Bisher: Verringerte Leistung und „Auffahrunfälle“
Die gestanzten Zuschnitte kommen in der Regel mit hohem Tempo aus der Stanze und müssen deutlich abgebremst werden, ehe sie gestapelt werden können. Herkömmlicherweise werden die Zuschnitte dafür über ein langsameres Band geleitet. Dieses Verfahren funktioniert, hat jedoch den großen Nachteil, dass es immer wieder zu Rückstaus an dieser Engstelle kommen kann. Die gestanzten Teile kommen mit einer hohen Geschwindigkeit gemessen in Stück pro Sekunde an, können jedoch nur mit einer deutlich geringeren Stückzahl pro Sekunde abgebremst und gestapelt werden. Außerdem ist diese Lösung durch die Zwischenschaltung des langsameren Bandes sehr platzintensiv.

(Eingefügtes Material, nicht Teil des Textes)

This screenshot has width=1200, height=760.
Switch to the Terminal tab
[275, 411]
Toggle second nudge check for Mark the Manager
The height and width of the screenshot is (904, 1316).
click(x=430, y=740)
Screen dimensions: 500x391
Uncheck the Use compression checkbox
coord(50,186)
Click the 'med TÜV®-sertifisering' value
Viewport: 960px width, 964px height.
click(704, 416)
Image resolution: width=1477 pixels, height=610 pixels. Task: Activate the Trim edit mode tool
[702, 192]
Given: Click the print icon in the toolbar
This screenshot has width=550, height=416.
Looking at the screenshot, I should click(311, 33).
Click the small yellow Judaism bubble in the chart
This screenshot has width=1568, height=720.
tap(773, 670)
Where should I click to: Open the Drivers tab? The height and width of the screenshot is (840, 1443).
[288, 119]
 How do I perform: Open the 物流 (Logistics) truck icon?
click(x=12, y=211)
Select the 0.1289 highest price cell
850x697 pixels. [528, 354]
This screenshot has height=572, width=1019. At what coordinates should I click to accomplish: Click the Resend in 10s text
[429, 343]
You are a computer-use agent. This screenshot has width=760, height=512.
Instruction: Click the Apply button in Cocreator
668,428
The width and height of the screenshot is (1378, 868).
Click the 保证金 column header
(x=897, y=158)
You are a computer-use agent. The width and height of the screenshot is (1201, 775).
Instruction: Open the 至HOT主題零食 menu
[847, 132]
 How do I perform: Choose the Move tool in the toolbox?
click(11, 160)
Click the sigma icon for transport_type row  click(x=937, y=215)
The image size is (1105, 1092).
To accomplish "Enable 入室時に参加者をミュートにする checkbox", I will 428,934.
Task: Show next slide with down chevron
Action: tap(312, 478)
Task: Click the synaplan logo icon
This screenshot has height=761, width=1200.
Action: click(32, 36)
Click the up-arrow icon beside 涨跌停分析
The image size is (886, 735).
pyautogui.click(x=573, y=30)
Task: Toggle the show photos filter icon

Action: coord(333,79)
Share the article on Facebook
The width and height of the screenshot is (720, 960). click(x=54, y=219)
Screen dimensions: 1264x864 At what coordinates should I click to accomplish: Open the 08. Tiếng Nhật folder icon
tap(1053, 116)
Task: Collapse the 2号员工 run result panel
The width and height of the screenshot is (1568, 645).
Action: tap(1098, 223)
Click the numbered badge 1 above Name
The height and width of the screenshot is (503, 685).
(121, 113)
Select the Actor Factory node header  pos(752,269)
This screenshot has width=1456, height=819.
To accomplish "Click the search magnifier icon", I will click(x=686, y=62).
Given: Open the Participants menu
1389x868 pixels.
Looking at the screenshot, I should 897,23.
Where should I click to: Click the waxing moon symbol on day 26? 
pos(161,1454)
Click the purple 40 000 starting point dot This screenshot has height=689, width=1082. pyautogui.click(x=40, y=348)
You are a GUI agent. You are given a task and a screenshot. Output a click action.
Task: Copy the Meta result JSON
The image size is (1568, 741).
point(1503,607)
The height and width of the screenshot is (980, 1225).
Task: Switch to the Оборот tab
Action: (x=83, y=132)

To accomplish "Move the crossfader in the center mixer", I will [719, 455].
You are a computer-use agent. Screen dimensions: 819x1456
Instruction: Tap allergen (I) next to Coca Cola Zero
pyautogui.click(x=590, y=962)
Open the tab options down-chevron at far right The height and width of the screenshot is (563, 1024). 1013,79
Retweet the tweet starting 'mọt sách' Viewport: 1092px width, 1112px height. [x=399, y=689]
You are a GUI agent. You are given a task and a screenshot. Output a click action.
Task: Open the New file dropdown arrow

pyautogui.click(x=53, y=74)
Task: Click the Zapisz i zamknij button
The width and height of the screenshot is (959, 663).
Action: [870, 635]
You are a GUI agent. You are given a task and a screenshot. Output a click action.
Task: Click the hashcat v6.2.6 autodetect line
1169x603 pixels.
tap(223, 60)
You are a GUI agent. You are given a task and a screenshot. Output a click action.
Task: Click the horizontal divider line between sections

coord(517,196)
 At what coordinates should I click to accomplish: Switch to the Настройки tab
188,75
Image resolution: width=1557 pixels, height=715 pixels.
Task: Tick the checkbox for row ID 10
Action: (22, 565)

Höherer Output auf weniger Raum – die Nockenbremse
Hier setzt die neu entwickelte und patentierte Nockenbremse von Rotodecor an. Durch die Bremsnocke wird jeder einzelne Zuschnitt erst hinten, direkt vor dem Stapeln, abgebremst. Auf diese Weise können Druckmaschine und Stanze in voller Geschwindigkeit durchlaufen, da sie vor dem Stapeln nicht gebremst werden müssen, was zu einem höheren Output führt als bei sonstigen, erheblich langsameren Lösungen. Ein weiteres Band zur Reduzierung der Geschwindigkeit ist nicht mehr notwendig, was die Maschine deutlich verkürzt. Auf diese Weise kann außerdem Platz gespart und die Raumkosten verringert werden. Mit der Nockenbremse lässt sich so ein wesentlich höherer Output bei reduzierter Maschinenlänge erreichen.